The auricular length should be slightly less than twice its width and the long axis should be inclined approximately 20 degrees posteriorly. The external auditory canal should be located at a level roughly halfway between the lateral canthus and the nasal base. The superior aspect of the ear should be at the level of the lateral brow and the inferior aspect at the level of the nasal base. The auriculocephalic angle should measure approximately 20 to 30 degrees.  Specific landmarks of the ear including the helix, antihelix, scaphoid fossa, tragus, and lobule should be evaluated for obvious deformity. The thickness and flexibility of the cartilage should also be estimated.

Dental occlusion

As mentioned above, the patient's dentition may play a significant role in overall cosmesis. Although an in depth discussion is beyond the scope of this discussion, the dentition should be evaluated and correction considered if abnormalities are present that could cause aesthetic problems. Briefly, normal occlusion is present when the mesiobuccal cusp of the maxillary first molar occludes the buccal groove of the mandibular first molar. This is termed Type I occlusion. Type II occlusion occurs when the mandibular teeth occlude in a more posterior position and Type III occlusion is when they are more anteriorly located.

CONCLUSION

While there are many ways to approach facial analysis, it is important that the technique used be easily remembered and applied. In this way, a routine, systematic approach may be developed that should help maximize the evaluation of the subunit in question while minimizing the risk of overlooking other important abnormalities. The technique described here initially evaluates several general facial parameters on both frontal and profile views, and then looks at specific subunits in more detail. 

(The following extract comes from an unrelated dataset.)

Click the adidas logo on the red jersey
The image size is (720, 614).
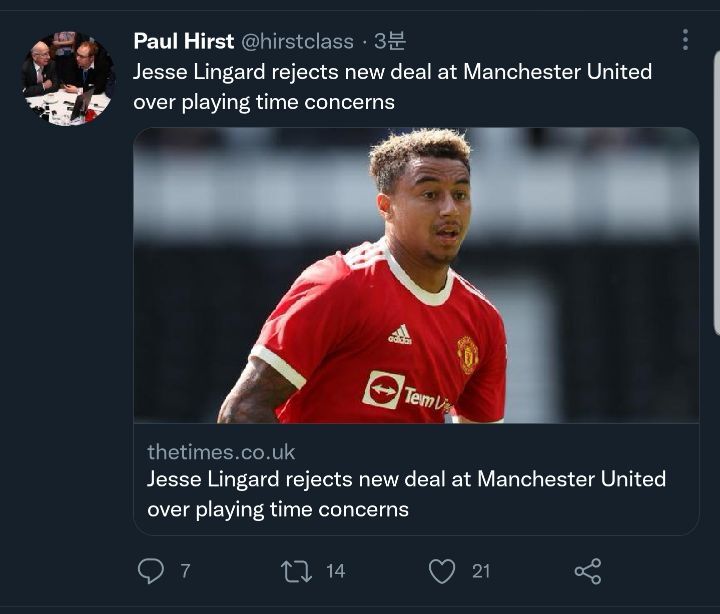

From the moment the physician walks into the examination room he or she is acting in several roles.  As a physician he or she must evaluate the patient’s general health and physical ability to undergo surgery.  As a therapist, the surgeon must be able to listen to patient concerns and respond in a way that is helpful to the patient.  Communication skills are paramount.  As a psychiatrist he or she requires an in-depth understanding of patient motivation with an ability to identify psychiatric disorders.  As an artist, a surgeon must maintain a clear picture of outcome limitation and be able to perform objective facial analysis with an artist’s flair.